* [DIRECTIONS FOR THIS TASK] Would you write out all the records again, exactly?

[Collected data entries]

↓

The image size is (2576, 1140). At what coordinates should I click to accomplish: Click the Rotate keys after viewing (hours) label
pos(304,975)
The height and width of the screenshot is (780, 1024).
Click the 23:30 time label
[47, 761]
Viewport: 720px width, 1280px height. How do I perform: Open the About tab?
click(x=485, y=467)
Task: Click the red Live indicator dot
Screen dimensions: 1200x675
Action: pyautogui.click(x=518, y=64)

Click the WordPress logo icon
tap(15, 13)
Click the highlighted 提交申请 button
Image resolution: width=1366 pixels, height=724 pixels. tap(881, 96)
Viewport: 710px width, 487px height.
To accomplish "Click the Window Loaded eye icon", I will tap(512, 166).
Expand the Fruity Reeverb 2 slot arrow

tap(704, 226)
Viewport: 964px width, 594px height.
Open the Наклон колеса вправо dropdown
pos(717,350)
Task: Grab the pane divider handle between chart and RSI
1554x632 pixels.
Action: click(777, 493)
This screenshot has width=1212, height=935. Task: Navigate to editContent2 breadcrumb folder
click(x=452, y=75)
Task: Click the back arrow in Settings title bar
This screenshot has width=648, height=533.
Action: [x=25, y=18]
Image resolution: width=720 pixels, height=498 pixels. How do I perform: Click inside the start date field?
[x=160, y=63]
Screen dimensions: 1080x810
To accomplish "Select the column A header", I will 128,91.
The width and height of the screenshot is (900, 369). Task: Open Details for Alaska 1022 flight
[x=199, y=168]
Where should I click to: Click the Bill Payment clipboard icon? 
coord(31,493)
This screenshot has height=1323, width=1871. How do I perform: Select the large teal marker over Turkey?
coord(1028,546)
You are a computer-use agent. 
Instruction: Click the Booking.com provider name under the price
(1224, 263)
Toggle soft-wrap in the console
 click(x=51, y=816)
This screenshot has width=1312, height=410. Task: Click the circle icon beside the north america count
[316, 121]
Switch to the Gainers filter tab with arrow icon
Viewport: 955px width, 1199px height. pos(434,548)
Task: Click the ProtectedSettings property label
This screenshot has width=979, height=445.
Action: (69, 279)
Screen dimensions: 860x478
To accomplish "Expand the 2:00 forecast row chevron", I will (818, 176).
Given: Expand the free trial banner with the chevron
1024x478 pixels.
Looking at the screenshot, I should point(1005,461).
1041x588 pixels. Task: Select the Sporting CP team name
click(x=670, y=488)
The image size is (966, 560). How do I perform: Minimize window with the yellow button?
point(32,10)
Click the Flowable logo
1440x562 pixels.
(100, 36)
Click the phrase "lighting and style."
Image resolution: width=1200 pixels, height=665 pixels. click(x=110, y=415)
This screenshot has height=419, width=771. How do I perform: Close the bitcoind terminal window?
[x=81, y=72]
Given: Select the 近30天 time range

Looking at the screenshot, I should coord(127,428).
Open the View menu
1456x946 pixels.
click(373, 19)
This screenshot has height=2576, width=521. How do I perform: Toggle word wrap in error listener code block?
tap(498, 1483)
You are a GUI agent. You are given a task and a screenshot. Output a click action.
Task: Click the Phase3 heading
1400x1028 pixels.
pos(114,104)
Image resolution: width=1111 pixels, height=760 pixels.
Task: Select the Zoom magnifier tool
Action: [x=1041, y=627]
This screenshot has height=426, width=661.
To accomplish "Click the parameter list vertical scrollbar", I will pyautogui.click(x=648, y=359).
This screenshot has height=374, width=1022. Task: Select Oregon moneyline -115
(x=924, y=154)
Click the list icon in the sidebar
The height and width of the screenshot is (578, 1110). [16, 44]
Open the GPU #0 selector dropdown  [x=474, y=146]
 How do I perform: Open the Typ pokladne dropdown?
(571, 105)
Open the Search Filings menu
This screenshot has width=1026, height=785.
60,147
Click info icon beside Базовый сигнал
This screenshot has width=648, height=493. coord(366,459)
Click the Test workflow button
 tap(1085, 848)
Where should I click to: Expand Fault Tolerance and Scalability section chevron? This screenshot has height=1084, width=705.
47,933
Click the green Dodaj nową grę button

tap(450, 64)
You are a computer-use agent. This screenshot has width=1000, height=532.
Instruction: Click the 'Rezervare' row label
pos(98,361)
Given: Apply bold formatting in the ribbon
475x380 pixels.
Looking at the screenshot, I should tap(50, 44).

↑

* [SOLUTION TO THE EXERCISE]
The image size is (2576, 1140). At what coordinates should I click to accomplish: Click the Rotate keys after viewing (hours) label
pos(304,975)
The height and width of the screenshot is (780, 1024).
Click the 23:30 time label
[47, 761]
Viewport: 720px width, 1280px height. How do I perform: Open the About tab?
click(x=485, y=467)
Task: Click the red Live indicator dot
Screen dimensions: 1200x675
Action: pyautogui.click(x=518, y=64)

Click the WordPress logo icon
tap(15, 13)
Click the highlighted 提交申请 button
Image resolution: width=1366 pixels, height=724 pixels. tap(881, 96)
Viewport: 710px width, 487px height.
To accomplish "Click the Window Loaded eye icon", I will tap(512, 166).
Expand the Fruity Reeverb 2 slot arrow

tap(704, 226)
Viewport: 964px width, 594px height.
Open the Наклон колеса вправо dropdown
pos(717,350)
Task: Grab the pane divider handle between chart and RSI
1554x632 pixels.
Action: click(777, 493)
This screenshot has width=1212, height=935. Task: Navigate to editContent2 breadcrumb folder
click(x=452, y=75)
Task: Click the back arrow in Settings title bar
This screenshot has width=648, height=533.
Action: [x=25, y=18]
Image resolution: width=720 pixels, height=498 pixels. How do I perform: Click inside the start date field?
[x=160, y=63]
Screen dimensions: 1080x810
To accomplish "Select the column A header", I will 128,91.
The width and height of the screenshot is (900, 369). Task: Open Details for Alaska 1022 flight
[x=199, y=168]
Where should I click to: Click the Bill Payment clipboard icon? 
coord(31,493)
This screenshot has height=1323, width=1871. How do I perform: Select the large teal marker over Turkey?
coord(1028,546)
You are a computer-use agent. 
Instruction: Click the Booking.com provider name under the price
(1224, 263)
Toggle soft-wrap in the console
 click(x=51, y=816)
This screenshot has width=1312, height=410. Task: Click the circle icon beside the north america count
[316, 121]
Switch to the Gainers filter tab with arrow icon
Viewport: 955px width, 1199px height. pos(434,548)
Task: Click the ProtectedSettings property label
This screenshot has width=979, height=445.
Action: (69, 279)
Screen dimensions: 860x478
To accomplish "Expand the 2:00 forecast row chevron", I will (818, 176).
Given: Expand the free trial banner with the chevron
1024x478 pixels.
Looking at the screenshot, I should point(1005,461).
1041x588 pixels. Task: Select the Sporting CP team name
click(x=670, y=488)
The image size is (966, 560). How do I perform: Minimize window with the yellow button?
point(32,10)
Click the Flowable logo
1440x562 pixels.
(100, 36)
Click the phrase "lighting and style."
Image resolution: width=1200 pixels, height=665 pixels. click(x=110, y=415)
This screenshot has height=419, width=771. How do I perform: Close the bitcoind terminal window?
[x=81, y=72]
Given: Select the 近30天 time range

Looking at the screenshot, I should coord(127,428).
Open the View menu
1456x946 pixels.
click(373, 19)
This screenshot has height=2576, width=521. How do I perform: Toggle word wrap in error listener code block?
tap(498, 1483)
You are a GUI agent. You are given a task and a screenshot. Output a click action.
Task: Click the Phase3 heading
1400x1028 pixels.
pos(114,104)
Image resolution: width=1111 pixels, height=760 pixels.
Task: Select the Zoom magnifier tool
Action: [x=1041, y=627]
This screenshot has height=426, width=661.
To accomplish "Click the parameter list vertical scrollbar", I will pyautogui.click(x=648, y=359).
This screenshot has height=374, width=1022. Task: Select Oregon moneyline -115
(x=924, y=154)
Click the list icon in the sidebar
The height and width of the screenshot is (578, 1110). [16, 44]
Open the GPU #0 selector dropdown  [x=474, y=146]
 How do I perform: Open the Typ pokladne dropdown?
(571, 105)
Open the Search Filings menu
This screenshot has width=1026, height=785.
60,147
Click info icon beside Базовый сигнал
This screenshot has width=648, height=493. coord(366,459)
Click the Test workflow button
 tap(1085, 848)
Where should I click to: Expand Fault Tolerance and Scalability section chevron? This screenshot has height=1084, width=705.
47,933
Click the green Dodaj nową grę button

tap(450, 64)
You are a computer-use agent. This screenshot has width=1000, height=532.
Instruction: Click the 'Rezervare' row label
pos(98,361)
Given: Apply bold formatting in the ribbon
475x380 pixels.
Looking at the screenshot, I should tap(50, 44).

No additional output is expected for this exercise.